According to the American Veterinary Medical Association, 38.4% of households in the United States own dogs. Despite their popularity, some dogs are skittish, badly trained, or aggressive, leading them to bite people. The consequences can be severe: the Centers for Disease Control and Prevention reports that around one in five people require medical attention for a dog bite. One study placed the estimated cost of dog bite injuries at $165 million per year.
Illinois law aims to protect people from dog bites and attacks and offers several avenues for dog bite victims to recover damages from the dog’s owner. Explore the legal protections provided to victims of dog bites and learn how a dog bite attorney at Nessler & Association can help you recover compensation for your injuries.

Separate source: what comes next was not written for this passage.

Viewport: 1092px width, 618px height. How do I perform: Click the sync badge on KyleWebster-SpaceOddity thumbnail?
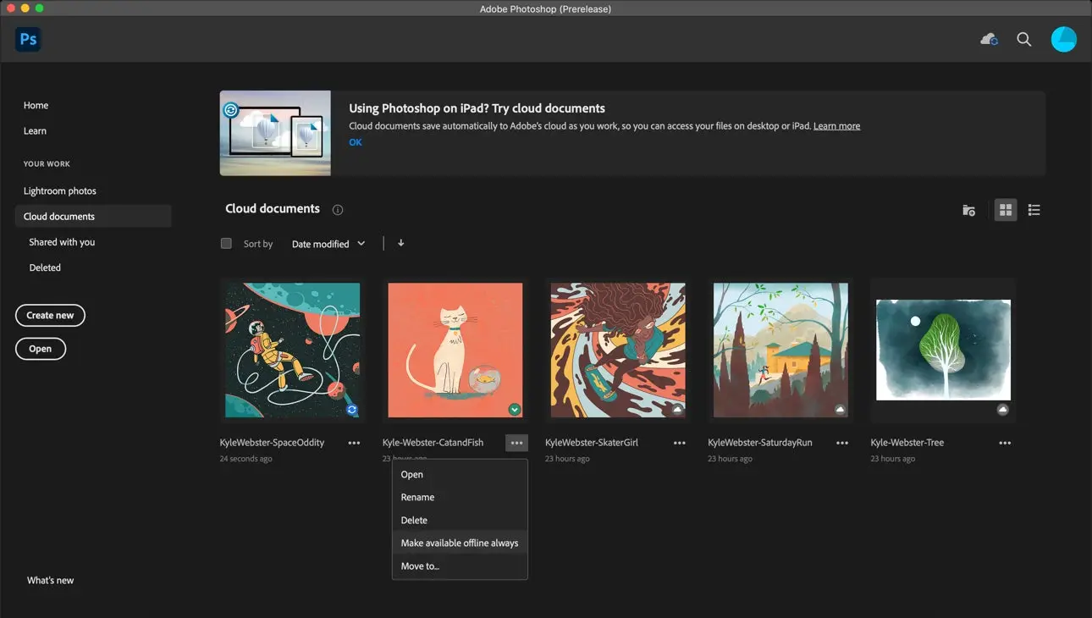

What the Law Says About Dog Bites
The Illinois Animal Control Act takes a strict stance on dog bites. Several aspects of the law favor the injured person over the dog and its owner, so you and your lawyer can pursue a claim.
Illinois operates based on strict liability, meaning the owner is liable for all injuries their dog inflicts on another person or animal. Even if they had no reason to believe their dog would act aggressively, they are still responsible for compensating the person who was attacked or injured.
Does Liability Change Depending on How the Dog Injures You?
Illinois’ dog bite laws apply to more than just dog bites, as the Animal Control Act does not distinguish between different acts of aggression. If a dog knocks you down and injures you, the consequences are the same as if the dog had bitten you: the owner is still liable.
Comparative Negligence: Partial Liability
While Illinois uses strict liability, the state also has a comparative negligence doctrine, which means you can be held partially responsible for your injuries. If you hold 50% or less responsibility for the dog biting you, you can still recover damages, but your damages will be reduced by the amount of responsibility you hold.
For instance, if a dog bites you without provocation, the dog’s owner would be fully liable. However, if you approached the dog before it bit you, the dog’s owner might argue that you hold some responsibility for approaching an unknown dog. If the judge agrees, they might assign you 10% liability and reduce your earnings by 10%.
When the Owner is Not Liable
There are a few exceptions to the strict liability clause. If the dog is defending itself, its owner, or its property or is biting or attacking in response to somebody harming them or causing them pain; the owner will not be held liable for the bite.
Are There Consequences for the Owner of the Dog?
While even the most responsible dog owner may not be able to prevent their dogs from biting, negligent dog owners can put other people and pets at risk. Poorly trained dogs can injure someone without trying, and aggressive dogs that are unleashed or running loose may attack for little discernible reason.
Liability remains the same in all cases, but negligent dog owners may face extra consequences for your injuries.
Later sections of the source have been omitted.